PROVIDED DATA section start

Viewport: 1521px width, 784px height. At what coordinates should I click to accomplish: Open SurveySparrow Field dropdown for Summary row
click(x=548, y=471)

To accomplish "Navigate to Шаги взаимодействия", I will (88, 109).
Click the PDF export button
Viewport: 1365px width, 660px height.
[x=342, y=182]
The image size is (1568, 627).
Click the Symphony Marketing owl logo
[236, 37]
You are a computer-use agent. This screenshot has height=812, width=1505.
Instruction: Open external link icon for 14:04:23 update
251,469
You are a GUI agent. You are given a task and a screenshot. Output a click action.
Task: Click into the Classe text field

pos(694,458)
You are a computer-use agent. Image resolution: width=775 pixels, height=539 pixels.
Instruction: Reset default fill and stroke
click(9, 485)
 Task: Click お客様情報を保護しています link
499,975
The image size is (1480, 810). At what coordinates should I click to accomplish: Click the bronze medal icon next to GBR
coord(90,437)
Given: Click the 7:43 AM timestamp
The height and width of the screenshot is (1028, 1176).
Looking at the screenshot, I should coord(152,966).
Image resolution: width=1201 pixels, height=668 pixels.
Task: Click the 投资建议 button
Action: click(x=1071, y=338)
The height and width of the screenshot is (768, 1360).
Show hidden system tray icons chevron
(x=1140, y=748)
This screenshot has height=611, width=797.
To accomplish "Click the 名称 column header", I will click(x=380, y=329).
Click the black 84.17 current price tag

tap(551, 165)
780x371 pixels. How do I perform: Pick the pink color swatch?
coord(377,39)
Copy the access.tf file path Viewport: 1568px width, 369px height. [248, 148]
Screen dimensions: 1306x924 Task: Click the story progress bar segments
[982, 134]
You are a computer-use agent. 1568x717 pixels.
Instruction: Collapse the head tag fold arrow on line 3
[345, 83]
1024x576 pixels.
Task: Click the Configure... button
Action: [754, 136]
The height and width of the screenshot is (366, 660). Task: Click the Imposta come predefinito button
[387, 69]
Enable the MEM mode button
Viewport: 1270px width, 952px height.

PROVIDED DATA section end

• TRY IT:
Copy out each line of the records that holds the string "agent".

• EXERCISE OUTPUT:
You are a computer-use agent. This screenshot has height=812, width=1505.
You are a GUI agent. You are given a task and a screenshot. Output a click action.
You are a computer-use agent. Image resolution: width=775 pixels, height=539 pixels.
You are a computer-use agent. 1568x717 pixels.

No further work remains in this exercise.